Records excerpted from a collection
━━━
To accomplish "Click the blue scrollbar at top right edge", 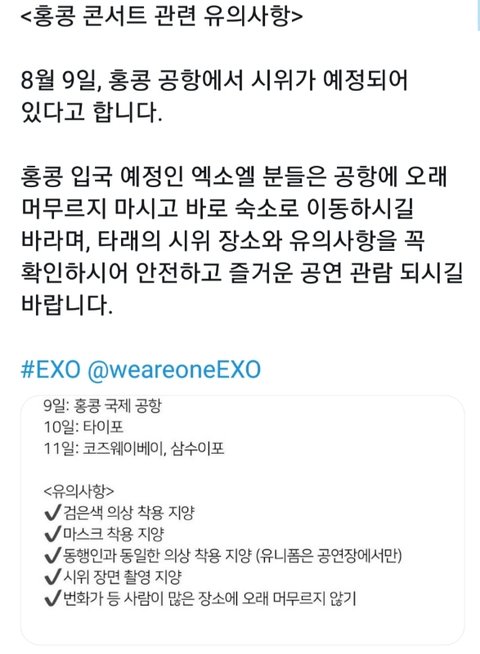I will point(478,15).
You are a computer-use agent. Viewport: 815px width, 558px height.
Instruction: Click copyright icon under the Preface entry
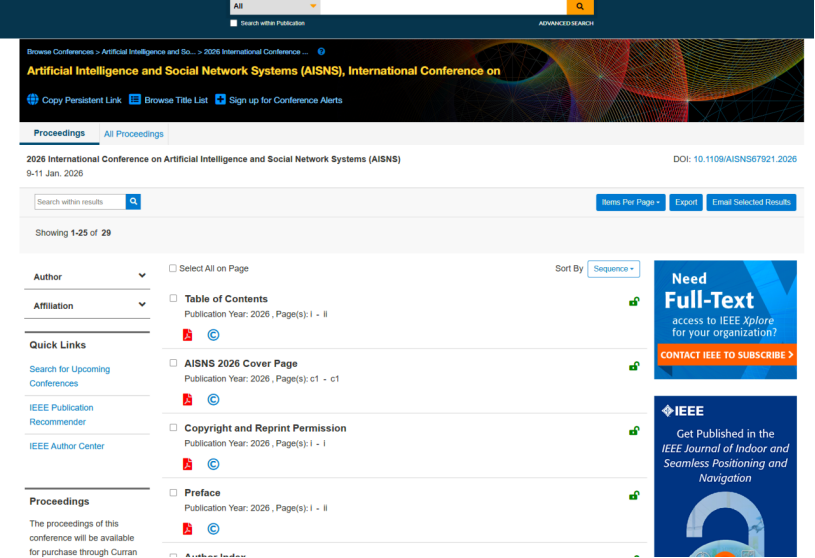click(213, 529)
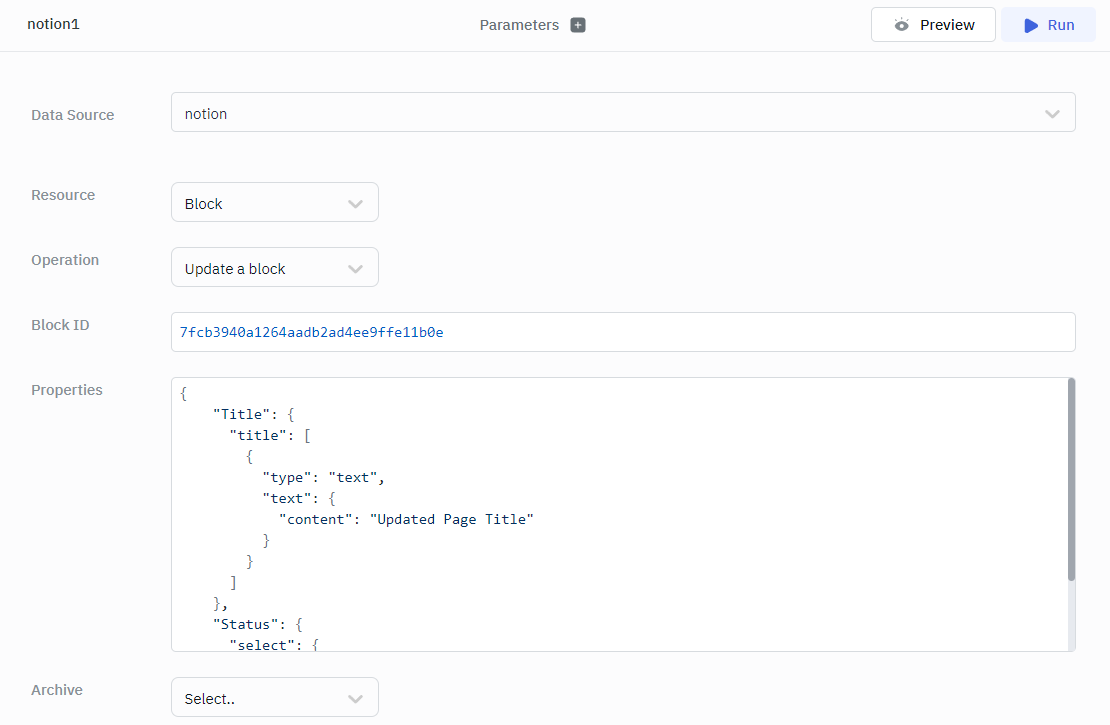Click the Archive field label
This screenshot has width=1110, height=725.
[57, 690]
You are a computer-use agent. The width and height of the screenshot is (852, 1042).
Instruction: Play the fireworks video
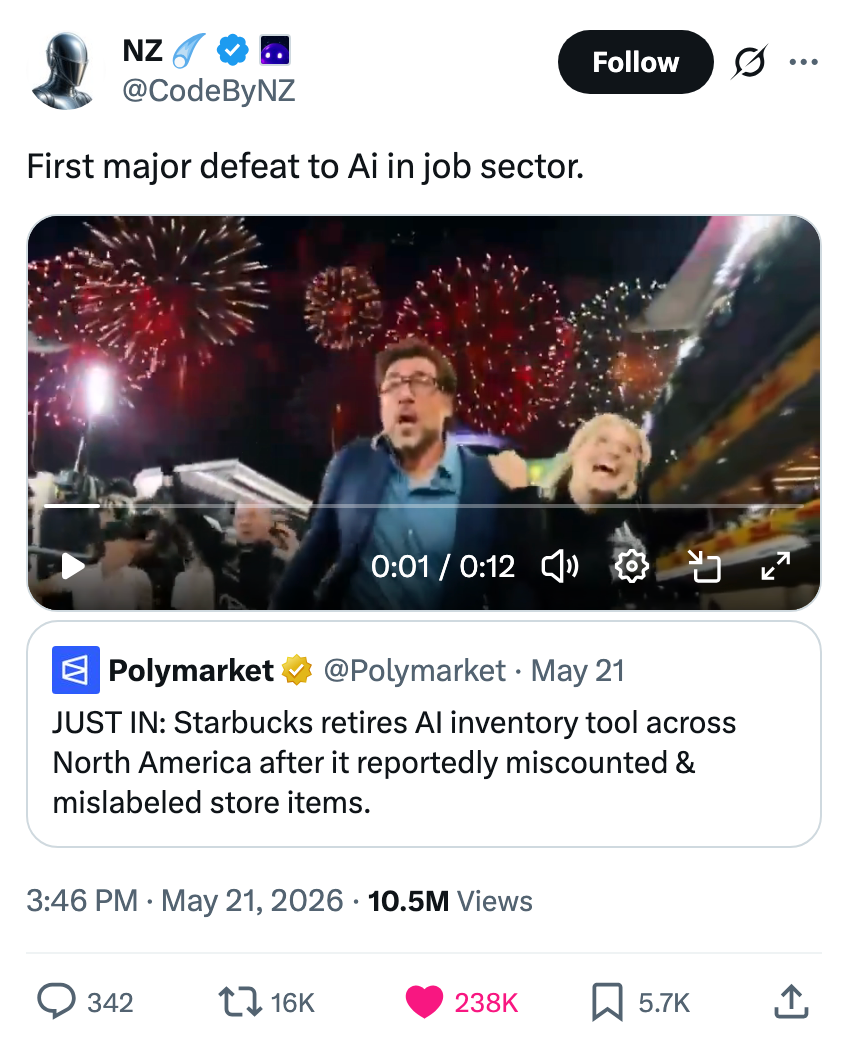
━━━
Lines holding "computer": copy each one from the records above.

You are a computer-use agent. Viewport: 815px width, 558px height.
You are a computer-use agent. The width and height of the screenshot is (852, 1042).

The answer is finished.